(Data excerpts)
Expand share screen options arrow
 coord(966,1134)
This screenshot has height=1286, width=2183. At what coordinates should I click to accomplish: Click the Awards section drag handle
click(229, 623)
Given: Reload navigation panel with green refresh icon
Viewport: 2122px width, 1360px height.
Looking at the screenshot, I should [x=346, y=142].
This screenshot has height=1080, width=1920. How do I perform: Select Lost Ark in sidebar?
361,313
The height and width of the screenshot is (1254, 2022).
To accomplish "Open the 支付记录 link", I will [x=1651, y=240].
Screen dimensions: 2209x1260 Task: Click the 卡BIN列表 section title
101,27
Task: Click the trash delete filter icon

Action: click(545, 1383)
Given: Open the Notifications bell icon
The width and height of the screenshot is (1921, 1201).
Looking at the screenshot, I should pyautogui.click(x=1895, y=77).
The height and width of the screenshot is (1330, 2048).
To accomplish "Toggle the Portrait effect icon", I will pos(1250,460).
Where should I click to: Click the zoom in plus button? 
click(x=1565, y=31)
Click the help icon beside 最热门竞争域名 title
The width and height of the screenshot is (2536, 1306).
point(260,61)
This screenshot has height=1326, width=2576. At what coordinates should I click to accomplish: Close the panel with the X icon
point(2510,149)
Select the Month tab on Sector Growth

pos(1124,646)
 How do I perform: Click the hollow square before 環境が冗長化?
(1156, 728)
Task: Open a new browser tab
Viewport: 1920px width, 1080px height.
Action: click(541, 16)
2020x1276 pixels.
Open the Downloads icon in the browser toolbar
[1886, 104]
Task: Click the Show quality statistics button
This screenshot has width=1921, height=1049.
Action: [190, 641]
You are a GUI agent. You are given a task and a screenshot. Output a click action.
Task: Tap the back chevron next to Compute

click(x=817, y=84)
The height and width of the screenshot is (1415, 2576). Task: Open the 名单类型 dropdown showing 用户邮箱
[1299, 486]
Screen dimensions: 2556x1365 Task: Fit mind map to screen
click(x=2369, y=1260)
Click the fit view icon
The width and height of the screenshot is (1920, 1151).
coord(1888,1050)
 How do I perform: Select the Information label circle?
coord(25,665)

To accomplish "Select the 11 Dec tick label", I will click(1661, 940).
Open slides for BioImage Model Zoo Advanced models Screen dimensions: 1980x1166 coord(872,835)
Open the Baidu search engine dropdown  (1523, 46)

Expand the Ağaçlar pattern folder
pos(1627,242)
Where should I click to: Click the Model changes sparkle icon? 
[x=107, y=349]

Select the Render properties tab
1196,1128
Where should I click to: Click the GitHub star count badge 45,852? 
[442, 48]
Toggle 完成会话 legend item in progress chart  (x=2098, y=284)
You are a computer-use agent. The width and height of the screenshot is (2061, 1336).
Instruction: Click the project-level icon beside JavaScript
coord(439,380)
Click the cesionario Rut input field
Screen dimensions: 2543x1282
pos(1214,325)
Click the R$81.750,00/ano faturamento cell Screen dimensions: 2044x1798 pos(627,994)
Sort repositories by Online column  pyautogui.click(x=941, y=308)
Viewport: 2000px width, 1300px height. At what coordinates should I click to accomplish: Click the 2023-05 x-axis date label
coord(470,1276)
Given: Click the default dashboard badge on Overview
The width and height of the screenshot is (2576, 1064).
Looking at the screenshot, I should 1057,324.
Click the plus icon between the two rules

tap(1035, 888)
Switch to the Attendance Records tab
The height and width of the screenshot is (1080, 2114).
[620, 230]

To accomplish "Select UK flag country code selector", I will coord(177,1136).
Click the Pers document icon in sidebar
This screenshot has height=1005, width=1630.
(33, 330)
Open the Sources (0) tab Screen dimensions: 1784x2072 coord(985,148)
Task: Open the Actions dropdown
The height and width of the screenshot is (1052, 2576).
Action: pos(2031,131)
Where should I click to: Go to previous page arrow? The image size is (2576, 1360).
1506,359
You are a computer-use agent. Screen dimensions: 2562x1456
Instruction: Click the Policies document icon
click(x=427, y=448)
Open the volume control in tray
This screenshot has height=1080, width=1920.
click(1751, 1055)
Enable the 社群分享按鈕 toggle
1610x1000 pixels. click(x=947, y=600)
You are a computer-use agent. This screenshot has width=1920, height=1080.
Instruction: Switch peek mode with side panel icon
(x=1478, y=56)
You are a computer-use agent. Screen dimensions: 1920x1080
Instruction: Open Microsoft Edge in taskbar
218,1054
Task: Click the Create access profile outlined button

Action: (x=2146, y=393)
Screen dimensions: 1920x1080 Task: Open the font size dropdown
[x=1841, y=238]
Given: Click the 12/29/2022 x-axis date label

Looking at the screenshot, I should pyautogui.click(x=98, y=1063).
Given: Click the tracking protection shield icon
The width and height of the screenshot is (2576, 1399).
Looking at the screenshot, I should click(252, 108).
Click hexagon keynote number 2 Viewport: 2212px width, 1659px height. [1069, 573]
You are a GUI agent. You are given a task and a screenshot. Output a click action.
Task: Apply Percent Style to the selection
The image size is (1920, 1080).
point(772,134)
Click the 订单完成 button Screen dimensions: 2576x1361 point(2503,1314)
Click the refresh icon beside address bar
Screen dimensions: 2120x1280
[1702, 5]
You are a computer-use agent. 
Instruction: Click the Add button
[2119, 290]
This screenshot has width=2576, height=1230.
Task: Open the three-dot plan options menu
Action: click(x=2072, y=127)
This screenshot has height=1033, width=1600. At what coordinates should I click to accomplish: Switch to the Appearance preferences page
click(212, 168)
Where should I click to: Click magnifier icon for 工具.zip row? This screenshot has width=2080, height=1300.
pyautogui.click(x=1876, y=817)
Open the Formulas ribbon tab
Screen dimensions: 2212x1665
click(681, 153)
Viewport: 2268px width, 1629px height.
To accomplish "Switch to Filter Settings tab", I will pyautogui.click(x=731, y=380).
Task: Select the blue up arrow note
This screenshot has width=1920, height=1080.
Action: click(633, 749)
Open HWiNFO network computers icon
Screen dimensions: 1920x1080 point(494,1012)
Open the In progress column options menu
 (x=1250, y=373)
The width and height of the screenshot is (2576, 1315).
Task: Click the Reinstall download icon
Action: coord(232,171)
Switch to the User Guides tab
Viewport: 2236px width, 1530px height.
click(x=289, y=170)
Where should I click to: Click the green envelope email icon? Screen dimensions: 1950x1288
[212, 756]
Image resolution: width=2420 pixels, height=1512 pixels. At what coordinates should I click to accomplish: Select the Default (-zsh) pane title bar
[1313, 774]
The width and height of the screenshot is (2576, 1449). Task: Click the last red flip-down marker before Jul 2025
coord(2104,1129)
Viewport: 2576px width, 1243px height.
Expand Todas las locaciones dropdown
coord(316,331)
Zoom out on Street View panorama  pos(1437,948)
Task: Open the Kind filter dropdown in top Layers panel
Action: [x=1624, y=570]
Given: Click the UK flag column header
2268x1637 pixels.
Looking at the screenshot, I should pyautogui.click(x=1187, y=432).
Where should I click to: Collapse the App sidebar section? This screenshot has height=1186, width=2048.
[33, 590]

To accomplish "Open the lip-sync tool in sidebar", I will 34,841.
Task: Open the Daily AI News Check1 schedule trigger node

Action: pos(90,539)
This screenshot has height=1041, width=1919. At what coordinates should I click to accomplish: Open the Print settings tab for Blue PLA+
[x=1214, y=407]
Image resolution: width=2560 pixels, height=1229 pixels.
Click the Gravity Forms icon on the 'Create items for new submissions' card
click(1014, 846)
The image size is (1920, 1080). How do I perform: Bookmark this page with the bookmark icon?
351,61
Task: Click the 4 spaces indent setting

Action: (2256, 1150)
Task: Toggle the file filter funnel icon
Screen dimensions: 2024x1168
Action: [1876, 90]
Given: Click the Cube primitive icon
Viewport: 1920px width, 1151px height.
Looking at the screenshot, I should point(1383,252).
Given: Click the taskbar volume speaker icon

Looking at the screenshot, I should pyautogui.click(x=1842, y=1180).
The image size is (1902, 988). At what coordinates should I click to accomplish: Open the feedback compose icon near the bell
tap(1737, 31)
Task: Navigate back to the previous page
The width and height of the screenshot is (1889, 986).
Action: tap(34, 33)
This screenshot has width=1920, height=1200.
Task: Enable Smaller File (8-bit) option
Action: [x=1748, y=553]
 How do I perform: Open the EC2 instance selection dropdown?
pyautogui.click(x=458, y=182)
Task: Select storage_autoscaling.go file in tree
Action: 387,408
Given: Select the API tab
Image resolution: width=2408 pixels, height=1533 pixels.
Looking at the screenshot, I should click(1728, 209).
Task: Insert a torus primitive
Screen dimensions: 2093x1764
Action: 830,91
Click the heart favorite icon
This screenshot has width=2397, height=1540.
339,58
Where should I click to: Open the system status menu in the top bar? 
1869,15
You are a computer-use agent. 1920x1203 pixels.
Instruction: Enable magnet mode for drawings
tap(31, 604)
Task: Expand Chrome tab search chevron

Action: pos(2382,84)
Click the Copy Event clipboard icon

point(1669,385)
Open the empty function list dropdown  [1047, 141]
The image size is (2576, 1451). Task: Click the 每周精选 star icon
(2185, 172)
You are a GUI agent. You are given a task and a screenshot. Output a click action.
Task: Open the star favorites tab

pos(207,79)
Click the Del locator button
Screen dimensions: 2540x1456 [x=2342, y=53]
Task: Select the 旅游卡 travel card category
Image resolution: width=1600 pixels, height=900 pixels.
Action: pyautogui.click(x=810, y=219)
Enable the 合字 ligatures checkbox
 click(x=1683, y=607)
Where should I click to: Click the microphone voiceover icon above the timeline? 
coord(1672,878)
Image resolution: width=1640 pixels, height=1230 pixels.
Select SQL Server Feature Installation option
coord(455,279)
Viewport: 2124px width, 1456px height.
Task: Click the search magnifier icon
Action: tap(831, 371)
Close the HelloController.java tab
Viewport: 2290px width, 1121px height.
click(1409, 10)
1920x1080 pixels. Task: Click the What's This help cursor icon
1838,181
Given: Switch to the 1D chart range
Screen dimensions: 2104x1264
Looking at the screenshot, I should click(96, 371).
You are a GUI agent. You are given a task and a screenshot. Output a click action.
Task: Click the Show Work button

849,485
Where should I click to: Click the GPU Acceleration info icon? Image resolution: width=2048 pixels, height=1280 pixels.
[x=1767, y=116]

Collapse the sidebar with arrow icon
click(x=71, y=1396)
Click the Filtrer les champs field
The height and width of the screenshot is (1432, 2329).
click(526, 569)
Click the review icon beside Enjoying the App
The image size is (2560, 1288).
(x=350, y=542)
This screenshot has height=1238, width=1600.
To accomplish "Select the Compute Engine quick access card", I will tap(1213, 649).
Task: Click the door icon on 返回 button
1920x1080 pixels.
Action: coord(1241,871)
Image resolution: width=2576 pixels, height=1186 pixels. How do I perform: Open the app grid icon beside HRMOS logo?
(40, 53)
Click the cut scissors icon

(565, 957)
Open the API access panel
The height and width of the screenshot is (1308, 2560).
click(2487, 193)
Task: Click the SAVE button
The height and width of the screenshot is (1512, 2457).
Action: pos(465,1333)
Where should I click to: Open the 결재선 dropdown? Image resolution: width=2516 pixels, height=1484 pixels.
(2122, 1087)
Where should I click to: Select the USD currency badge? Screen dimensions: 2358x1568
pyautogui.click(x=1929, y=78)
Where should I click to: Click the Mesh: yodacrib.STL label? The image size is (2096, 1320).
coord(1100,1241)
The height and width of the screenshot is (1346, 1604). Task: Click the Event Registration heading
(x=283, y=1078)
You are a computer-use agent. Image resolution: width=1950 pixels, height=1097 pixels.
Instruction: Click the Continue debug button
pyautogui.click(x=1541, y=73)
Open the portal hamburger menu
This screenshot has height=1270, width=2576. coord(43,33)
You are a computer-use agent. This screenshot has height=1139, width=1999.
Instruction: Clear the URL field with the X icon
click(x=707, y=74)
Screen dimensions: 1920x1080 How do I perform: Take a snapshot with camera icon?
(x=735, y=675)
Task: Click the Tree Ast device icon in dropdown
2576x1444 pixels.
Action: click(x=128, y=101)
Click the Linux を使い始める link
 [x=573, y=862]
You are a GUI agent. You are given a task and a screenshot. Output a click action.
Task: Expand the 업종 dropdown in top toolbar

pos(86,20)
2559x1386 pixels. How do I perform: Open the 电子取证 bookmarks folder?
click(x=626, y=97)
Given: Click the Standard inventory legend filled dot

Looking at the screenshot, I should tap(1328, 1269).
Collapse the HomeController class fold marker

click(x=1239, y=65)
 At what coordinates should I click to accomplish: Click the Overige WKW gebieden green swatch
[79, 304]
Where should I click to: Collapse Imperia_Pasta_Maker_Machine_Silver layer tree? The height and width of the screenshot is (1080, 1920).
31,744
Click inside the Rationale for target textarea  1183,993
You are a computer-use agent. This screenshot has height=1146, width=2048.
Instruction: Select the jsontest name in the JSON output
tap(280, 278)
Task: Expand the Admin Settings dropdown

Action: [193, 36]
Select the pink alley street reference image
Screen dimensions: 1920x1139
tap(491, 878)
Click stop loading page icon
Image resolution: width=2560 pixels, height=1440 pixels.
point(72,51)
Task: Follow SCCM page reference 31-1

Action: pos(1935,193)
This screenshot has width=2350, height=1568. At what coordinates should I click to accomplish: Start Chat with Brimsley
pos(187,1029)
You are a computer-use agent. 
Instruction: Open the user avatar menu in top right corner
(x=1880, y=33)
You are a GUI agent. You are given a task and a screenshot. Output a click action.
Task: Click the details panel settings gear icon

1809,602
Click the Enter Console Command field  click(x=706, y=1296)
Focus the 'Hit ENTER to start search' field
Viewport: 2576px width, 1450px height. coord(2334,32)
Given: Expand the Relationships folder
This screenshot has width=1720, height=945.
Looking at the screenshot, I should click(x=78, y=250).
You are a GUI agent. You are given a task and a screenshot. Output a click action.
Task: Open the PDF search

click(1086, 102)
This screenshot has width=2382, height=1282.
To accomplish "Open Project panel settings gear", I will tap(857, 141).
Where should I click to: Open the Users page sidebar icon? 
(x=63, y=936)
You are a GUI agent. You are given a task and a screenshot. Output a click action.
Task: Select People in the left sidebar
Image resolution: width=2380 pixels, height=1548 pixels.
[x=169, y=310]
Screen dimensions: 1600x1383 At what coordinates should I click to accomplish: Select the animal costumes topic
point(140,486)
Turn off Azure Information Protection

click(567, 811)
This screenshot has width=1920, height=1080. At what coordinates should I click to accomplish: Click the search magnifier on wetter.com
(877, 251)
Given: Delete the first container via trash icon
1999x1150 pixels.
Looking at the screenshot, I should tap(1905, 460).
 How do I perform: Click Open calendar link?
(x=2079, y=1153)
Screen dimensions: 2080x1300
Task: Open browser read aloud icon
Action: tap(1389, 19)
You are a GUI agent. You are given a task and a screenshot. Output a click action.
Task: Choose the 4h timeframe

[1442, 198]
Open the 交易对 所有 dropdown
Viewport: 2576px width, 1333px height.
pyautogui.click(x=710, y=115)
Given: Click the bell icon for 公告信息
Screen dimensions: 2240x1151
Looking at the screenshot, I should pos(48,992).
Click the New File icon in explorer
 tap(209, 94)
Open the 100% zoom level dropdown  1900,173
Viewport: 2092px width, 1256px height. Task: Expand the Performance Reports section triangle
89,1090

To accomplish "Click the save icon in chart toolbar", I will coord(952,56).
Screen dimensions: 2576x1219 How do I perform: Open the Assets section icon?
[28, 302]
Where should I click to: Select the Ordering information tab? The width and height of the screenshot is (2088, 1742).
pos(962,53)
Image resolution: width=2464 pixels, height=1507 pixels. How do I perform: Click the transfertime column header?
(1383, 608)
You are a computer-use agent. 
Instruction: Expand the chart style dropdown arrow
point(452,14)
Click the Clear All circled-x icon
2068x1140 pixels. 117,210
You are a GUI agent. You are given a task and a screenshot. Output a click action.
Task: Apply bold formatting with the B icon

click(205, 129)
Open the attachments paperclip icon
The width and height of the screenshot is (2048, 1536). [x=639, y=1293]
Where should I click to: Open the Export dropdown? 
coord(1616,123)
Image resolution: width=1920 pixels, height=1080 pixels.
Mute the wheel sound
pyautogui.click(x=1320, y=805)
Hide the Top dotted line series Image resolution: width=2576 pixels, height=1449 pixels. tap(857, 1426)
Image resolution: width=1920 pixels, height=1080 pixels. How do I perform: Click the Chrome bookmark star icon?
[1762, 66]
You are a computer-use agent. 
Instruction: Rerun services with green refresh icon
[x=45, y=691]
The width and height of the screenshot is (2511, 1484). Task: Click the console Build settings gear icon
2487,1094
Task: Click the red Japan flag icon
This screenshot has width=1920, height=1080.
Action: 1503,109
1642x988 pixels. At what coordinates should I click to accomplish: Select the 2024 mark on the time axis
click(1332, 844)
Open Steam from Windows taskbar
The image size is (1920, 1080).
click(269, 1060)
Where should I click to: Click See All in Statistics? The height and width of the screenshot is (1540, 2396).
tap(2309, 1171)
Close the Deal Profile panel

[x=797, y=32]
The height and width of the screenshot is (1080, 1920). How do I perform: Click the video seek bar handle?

■ Task details:
Restate word for word only the lines above from the line containing "Where should I click to: Click magnifier" to the line containing "Viewport: 2268px width, 1629px height.", both of them included.

■ Answer for this exercise:
Where should I click to: Click magnifier icon for 工具.zip row? This screenshot has width=2080, height=1300.
pyautogui.click(x=1876, y=817)
Open the Formulas ribbon tab
Screen dimensions: 2212x1665
click(681, 153)
Viewport: 2268px width, 1629px height.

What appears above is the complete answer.